Der Vorsitzende der Arbeitspartei, Matan Vilnai, drohte 2008 den Palästinensern mit einem "größeren Holocaust", falls die Widerstandsgruppen ihre bewaffneten Vergeltungsmaßnahmen gegen Israels verbrecherische Belagerung und gewaltsame Angriffe auf den Gazastreifen nicht einstellen würden. Vor kurzem wurden durch einen Fehler der israelischen Zensoren versehentlich geheime Dokumente enthüllt, in denen Israels erster Premierminister David Ben-Gurion für die "Auslöschung" palästinensischer Dörfer während der Nakba 1948 eintrat und ein Minister seiner ersten Regierung zugab: "Nehmen wir an, dass es in [der ethnisch gesäuberten palästinensischen Stadt] Ramle zu Fällen von Vergewaltigungen kam. Vergewaltigungen kann ich verzeihen, aber andere Taten werde ich nicht verzeihen", wie z. B. das gewaltsame Entfernen von "Schmuck von Frauen". Ben-Gurion, dessen Leitprinzip ein Maximum an Land mit einem Minimum an palästinensischen Arabern war, hat die geplante Kampagne der ethnischen Säuberung eines Großteils der einheimischen Palästinenser*innen angeführt, ein Verbrechen gegen die Menschlichkeit, von dem der derzeitige rechtsextreme israelische Minister für "nationale Sicherheit", Itamar Ben-Gvir, der wegen Unterstützung des Terrorismus verurteilt wurde, nur träumen könnte, dieses auszuführen. Von Ben-Gurion bis Ben-Gvir - die Nakba geht weiter.

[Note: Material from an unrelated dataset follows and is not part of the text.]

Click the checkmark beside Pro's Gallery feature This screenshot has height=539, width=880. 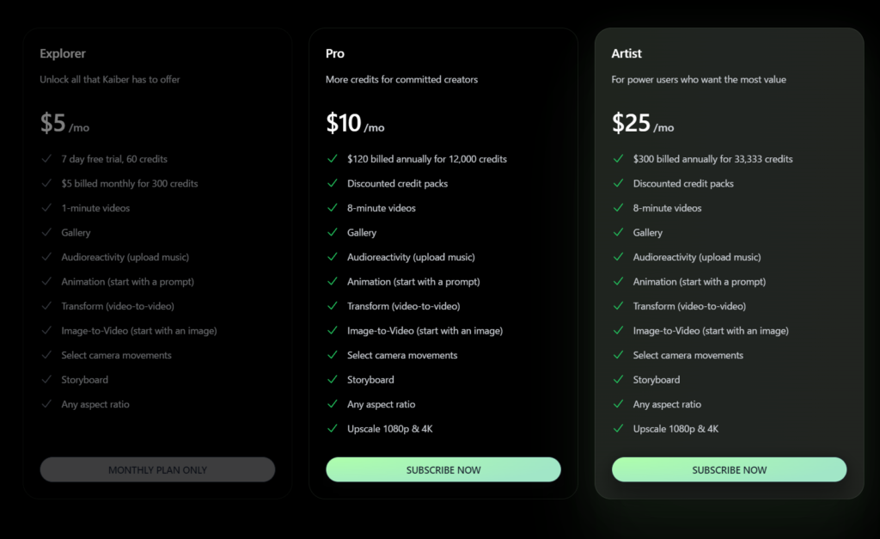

Dennoch ist Israels neue rechtsextreme Regierung die rassistischste, fundamentalistischste, korrupteste, autoritärste, sexistischste und am meisten homophobe, die es je gab -  ohne  jegliche Maskerade. Sie stellt eine Eskalation in Israels andauerndem Regime der kolonialen Unterdrückung der einheimischen Palästinenser *innen dar, das seit der Gründung Israels als Siedlerkolonie in Palästina besteht. Gleichzeitig stellt sie mit ihren weitreichenden Plänen für rechtliche, soziale und kulturelle "Reformen", die die jüdische israelische Gesellschaft betreffen, einen potenziell unumkehrbaren Bruch mit dem Status quo dar. Die Ratingagentur Moody's hat bereits die Kreditwürdigkeit Israels herabgestuft, infolge monatelanger wirtschaftlicher Instabilität, beispielloser Umwälzungen im gepriesenen  High-Tech-Sektor und  zunehmender Kapitalflucht. Dies bedeutet für die Verfechter der palästinensischen Rechte weltweit, insbesonders in der BDS-Bewegung, eine noch dringendere Verantwortung und eine Gelegenheit, die es seit 75 Jahren nicht mehr gegeben hat.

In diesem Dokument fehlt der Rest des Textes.